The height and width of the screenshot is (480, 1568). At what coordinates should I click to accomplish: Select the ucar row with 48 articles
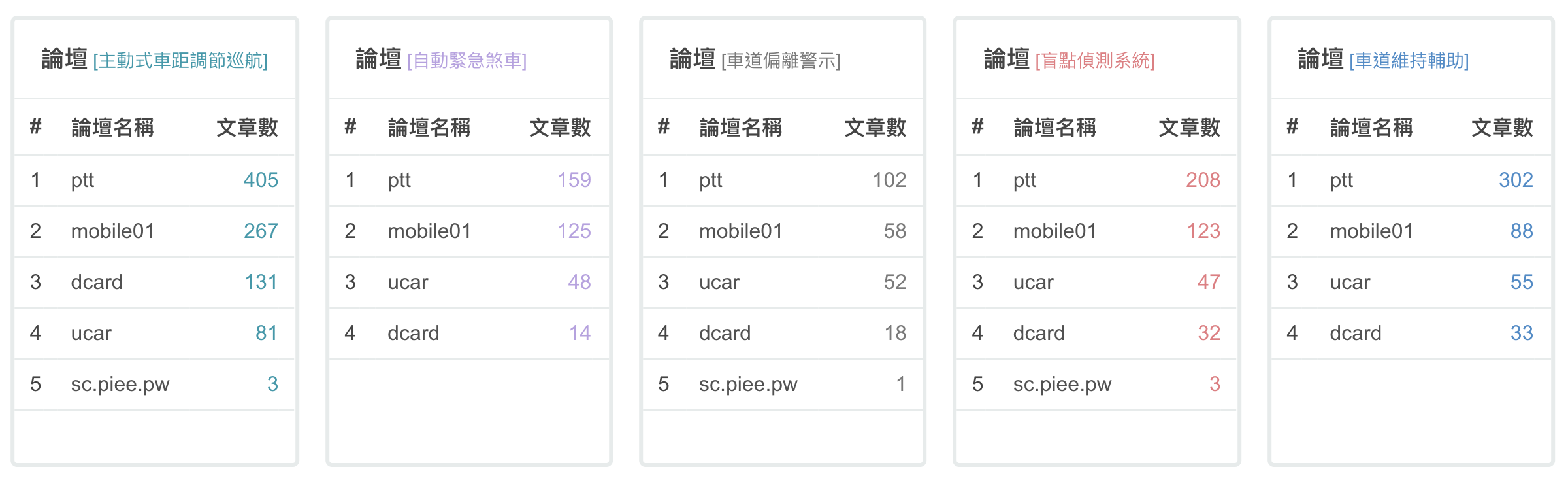pos(469,282)
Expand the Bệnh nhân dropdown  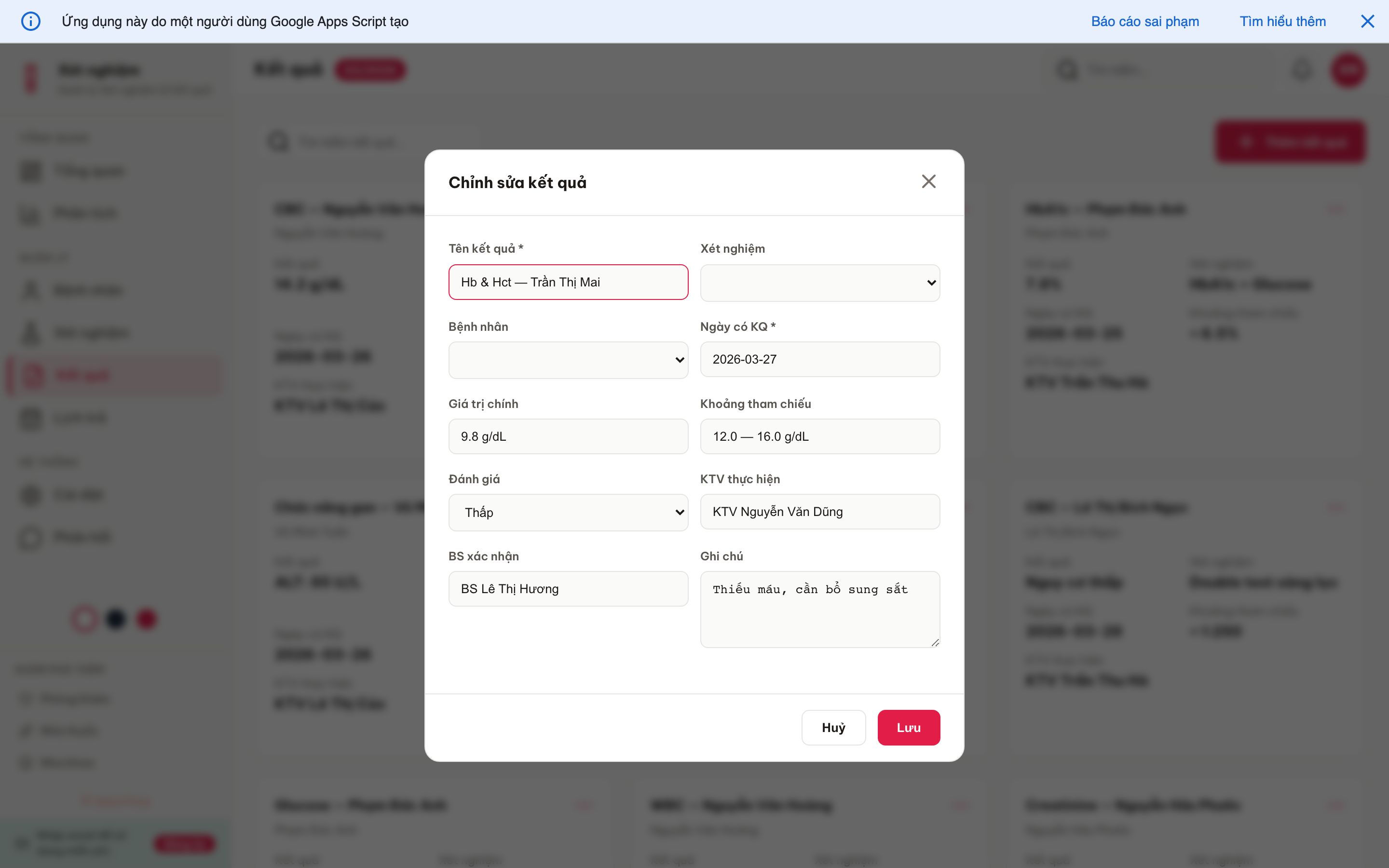(568, 360)
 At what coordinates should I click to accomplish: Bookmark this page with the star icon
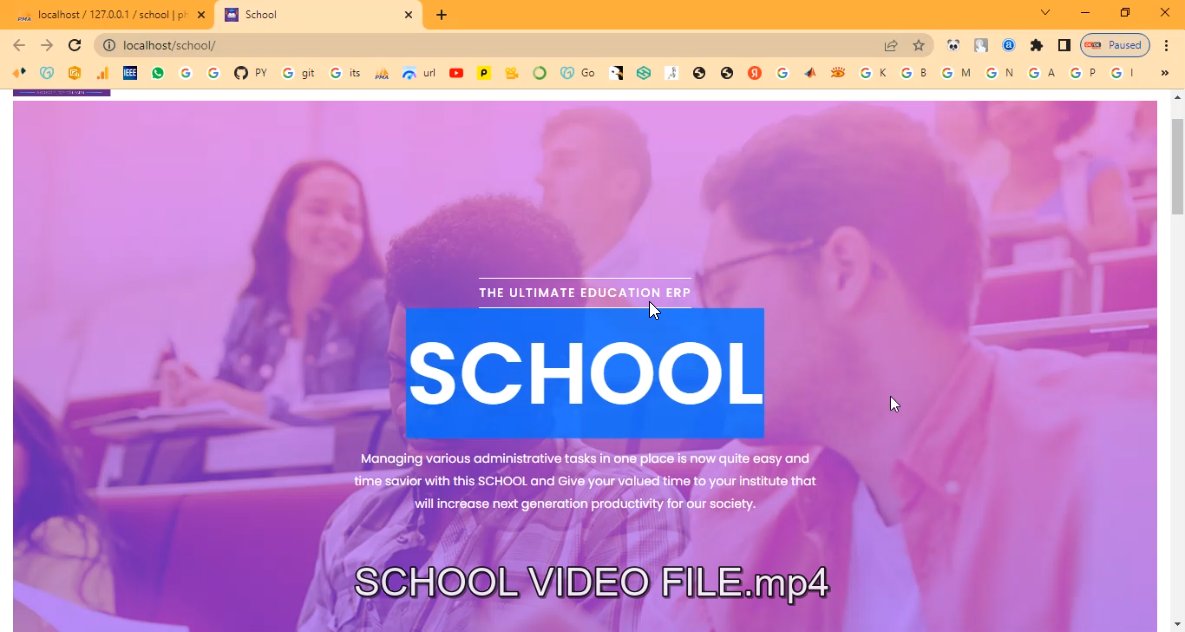coord(918,45)
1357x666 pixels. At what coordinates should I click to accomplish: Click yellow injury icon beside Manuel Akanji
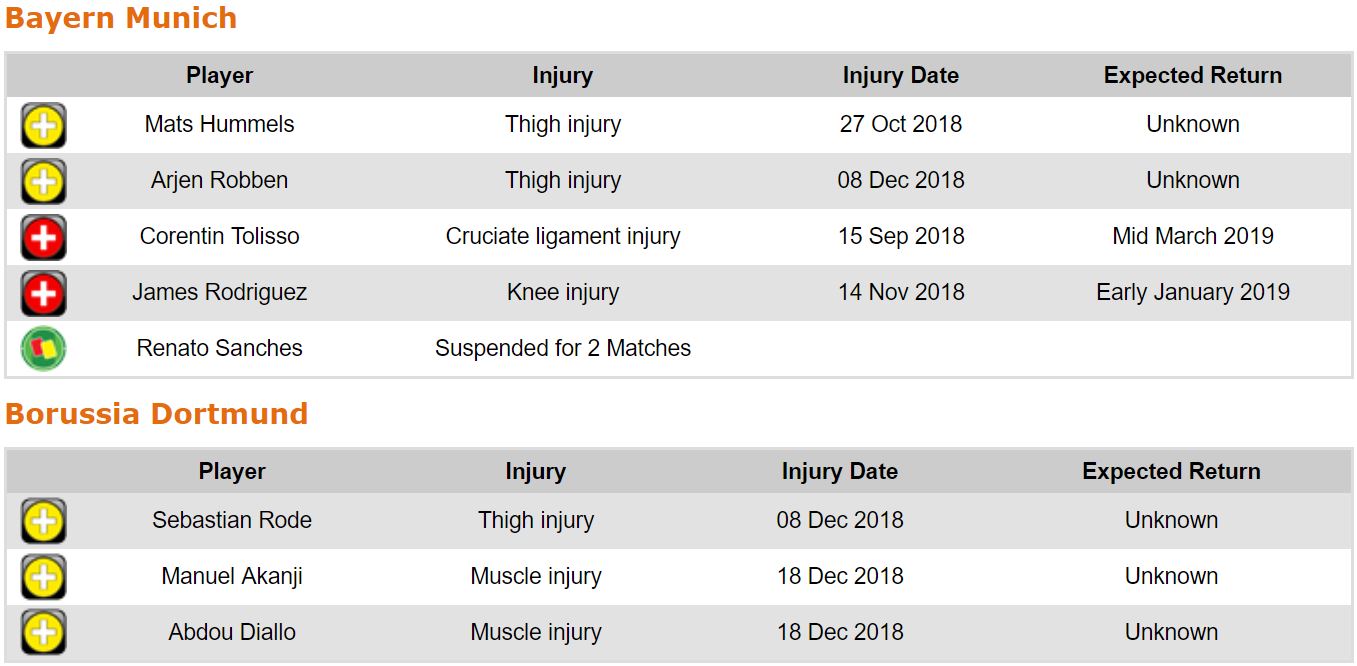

- [Aim]
Please pull out every line of the entries above that contains the word "icon", and copy each one in full.

- [Correct output]
 At what coordinates should I click to accomplish: Bookmark this page with the star icon
1357x666 pixels. At what coordinates should I click to accomplish: Click yellow injury icon beside Manuel Akanji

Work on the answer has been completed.